Nikolay Alexeyevich Maklakov ( – 5 September 1918) was a Russian statesman who served as the interior minister from 16 December 1912 to 5 June 1915. He was also the chamberlain of the emperor's court, the governor of Chernigov, and a state councillor. His older brother, Vasily Maklakov, was a prominent lawyer and liberal deputy in the State Duma (Russian Empire); his younger brother was an ophthalmologist.

== Biography ==
Nikolay was the son of an eye doctor in Moscow. He graduated from the historical-philological faculty of Imperial Moscow University (1893). The following year, he started to work for the Ministry of Finance. In 1893 he married Princess Marie L. Obolensky (30 April 1874, Moscow - 25 September 1949, Menen).

On 7 June 1909 he was appointed acting Governor of Chernigov. The Emperor appointed him on 16 December 1912 as manager in the Ministry of Internal Affairs. The appointment took place, despite the stubborn resistance of the chairman of the Russian Council of Ministers Vladimir Kokovtsov, who, not without reason, feared that Maklakov, closely associated with influential right-wing of prince Vladimir Meshchersky, would prevent the government's liberal policies. He was a member of the Union of the Russian People and friendly with Vladimir Dzhunkovsky.

On 21 February 1913, Nikolay Maklakov was appointed as Minister of Interior. In his new position, Maklakov actively supported the monarchist movement. His reaction to the Siberian goldfield strike, ending in the Lena massacre, and believed to have made revolutionary feeling widespread in Russia for the first time, was "So it was. So it will be." Like his brother the lawyer he was involved in the Beilis case but on the opposite side.

Nikolay Maklakov prohibited the celebration of the poet Taras Shevchenko. The Minister pushed through the legislative establishment of 150 bills, including on the transformation of the police, the press, the zemstvo, on the transformation of the statistical section of the Ministry, and the second General census of the population.

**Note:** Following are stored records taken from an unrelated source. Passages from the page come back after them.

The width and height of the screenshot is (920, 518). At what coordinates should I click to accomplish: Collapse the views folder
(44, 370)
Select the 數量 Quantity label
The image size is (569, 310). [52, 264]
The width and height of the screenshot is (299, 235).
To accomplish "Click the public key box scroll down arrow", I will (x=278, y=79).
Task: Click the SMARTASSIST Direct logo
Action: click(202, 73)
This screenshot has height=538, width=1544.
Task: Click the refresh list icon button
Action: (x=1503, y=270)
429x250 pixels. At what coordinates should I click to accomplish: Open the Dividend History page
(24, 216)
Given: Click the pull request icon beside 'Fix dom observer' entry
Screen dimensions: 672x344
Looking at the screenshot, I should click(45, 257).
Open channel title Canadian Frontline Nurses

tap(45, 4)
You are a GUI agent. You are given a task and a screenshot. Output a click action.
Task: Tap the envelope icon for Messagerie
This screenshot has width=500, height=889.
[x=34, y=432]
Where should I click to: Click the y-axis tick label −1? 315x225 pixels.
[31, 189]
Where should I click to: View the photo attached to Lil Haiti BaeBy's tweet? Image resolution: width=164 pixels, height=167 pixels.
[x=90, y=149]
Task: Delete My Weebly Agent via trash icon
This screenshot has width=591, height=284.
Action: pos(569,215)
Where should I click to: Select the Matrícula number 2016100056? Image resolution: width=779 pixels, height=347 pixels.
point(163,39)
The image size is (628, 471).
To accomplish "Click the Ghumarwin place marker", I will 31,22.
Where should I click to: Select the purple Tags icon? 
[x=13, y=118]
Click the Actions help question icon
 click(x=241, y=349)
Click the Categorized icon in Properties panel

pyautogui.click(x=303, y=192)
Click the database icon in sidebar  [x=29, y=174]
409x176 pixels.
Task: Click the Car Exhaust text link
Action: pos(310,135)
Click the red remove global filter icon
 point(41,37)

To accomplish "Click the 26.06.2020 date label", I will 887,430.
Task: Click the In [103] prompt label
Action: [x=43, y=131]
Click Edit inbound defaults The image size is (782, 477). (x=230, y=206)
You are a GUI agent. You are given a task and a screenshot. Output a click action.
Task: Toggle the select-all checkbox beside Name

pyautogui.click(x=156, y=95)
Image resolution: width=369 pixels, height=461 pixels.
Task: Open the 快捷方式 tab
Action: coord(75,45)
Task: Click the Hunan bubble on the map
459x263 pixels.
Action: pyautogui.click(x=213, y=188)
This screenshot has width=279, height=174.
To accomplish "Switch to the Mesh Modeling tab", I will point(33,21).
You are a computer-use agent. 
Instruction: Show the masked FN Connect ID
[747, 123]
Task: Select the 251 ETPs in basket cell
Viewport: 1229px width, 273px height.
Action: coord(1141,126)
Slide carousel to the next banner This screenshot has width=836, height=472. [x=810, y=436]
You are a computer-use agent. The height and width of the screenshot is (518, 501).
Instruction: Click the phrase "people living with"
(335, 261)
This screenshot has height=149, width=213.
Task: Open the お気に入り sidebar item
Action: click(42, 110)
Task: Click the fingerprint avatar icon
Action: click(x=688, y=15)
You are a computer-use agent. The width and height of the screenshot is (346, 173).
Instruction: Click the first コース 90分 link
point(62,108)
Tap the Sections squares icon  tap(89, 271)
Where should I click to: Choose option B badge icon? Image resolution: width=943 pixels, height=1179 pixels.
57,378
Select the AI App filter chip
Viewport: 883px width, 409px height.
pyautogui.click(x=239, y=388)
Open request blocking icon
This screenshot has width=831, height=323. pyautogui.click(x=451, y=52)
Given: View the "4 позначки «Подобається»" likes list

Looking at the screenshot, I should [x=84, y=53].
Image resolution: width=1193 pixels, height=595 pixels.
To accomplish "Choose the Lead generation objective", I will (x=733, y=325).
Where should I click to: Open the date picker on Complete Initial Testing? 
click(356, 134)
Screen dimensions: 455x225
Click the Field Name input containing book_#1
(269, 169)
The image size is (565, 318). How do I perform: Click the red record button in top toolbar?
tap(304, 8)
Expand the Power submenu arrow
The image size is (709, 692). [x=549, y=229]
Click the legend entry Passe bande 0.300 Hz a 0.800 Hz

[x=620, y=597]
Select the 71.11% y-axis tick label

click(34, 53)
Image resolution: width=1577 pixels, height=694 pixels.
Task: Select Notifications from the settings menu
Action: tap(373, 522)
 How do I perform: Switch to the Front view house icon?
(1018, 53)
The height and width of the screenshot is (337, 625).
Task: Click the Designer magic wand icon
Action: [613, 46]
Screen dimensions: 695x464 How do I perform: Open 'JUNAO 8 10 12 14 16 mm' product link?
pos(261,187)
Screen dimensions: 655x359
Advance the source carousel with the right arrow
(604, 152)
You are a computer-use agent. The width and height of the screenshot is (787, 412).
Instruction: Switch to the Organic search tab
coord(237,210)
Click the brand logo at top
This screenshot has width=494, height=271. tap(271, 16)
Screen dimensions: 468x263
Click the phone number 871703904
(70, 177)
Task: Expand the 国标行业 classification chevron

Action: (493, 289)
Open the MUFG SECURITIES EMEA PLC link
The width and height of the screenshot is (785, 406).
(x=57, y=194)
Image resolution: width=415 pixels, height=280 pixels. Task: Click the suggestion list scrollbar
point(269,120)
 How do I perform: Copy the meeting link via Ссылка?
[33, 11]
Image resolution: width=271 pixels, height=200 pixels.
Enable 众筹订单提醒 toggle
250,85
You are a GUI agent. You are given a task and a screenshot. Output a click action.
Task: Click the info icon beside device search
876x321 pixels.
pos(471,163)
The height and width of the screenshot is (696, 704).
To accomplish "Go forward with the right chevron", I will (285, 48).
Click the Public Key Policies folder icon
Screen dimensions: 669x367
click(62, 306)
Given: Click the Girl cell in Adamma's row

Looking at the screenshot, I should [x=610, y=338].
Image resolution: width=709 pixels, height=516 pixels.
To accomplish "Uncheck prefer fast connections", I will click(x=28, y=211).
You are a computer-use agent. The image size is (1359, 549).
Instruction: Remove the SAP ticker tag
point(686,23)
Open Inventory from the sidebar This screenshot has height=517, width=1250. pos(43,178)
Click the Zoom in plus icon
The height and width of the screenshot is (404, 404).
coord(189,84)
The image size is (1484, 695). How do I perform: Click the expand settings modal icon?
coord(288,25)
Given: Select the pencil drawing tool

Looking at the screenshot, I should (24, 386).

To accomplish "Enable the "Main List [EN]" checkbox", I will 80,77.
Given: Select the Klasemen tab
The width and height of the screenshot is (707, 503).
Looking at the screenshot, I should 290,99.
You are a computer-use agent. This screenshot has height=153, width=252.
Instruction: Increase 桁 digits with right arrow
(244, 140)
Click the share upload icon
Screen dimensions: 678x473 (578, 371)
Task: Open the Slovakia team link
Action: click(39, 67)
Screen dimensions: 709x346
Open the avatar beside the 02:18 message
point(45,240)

In May 1915, the anti-German mood in Moscow reached a provisional high point. In June, Maklakov was forced to resign accused of supporting a peace with Germany. In December 1916, he appealed with a letter to the Tsar, in which he persuaded him to adopt a more rigid course, and to delay the resumption of sessions of the Duma to a later period. Maklakov was one of the few dignitaries, taken on the eve of the February 1917 real steps to prevent the revolution. The Emperor instructed Maklakov and Alexander Protopopov on 8 February 1917 to prepare a Manifesto on the dissolution of the Imperial State Duma. On 28 February, Maklakov was arrested, and almost torn to pieces when he was taken to prison. He remained in Kresty prison, occasionally leaving for hospital visits, until he was executed by firing squad in a public ceremony at Moscow’s Petrovsky Park. His younger brother Alexey disappeared in the same year. His children, including Yuri Nikolayevich Maklakov, escaped or fled to their uncle Vasily in Paris and participated in the White army.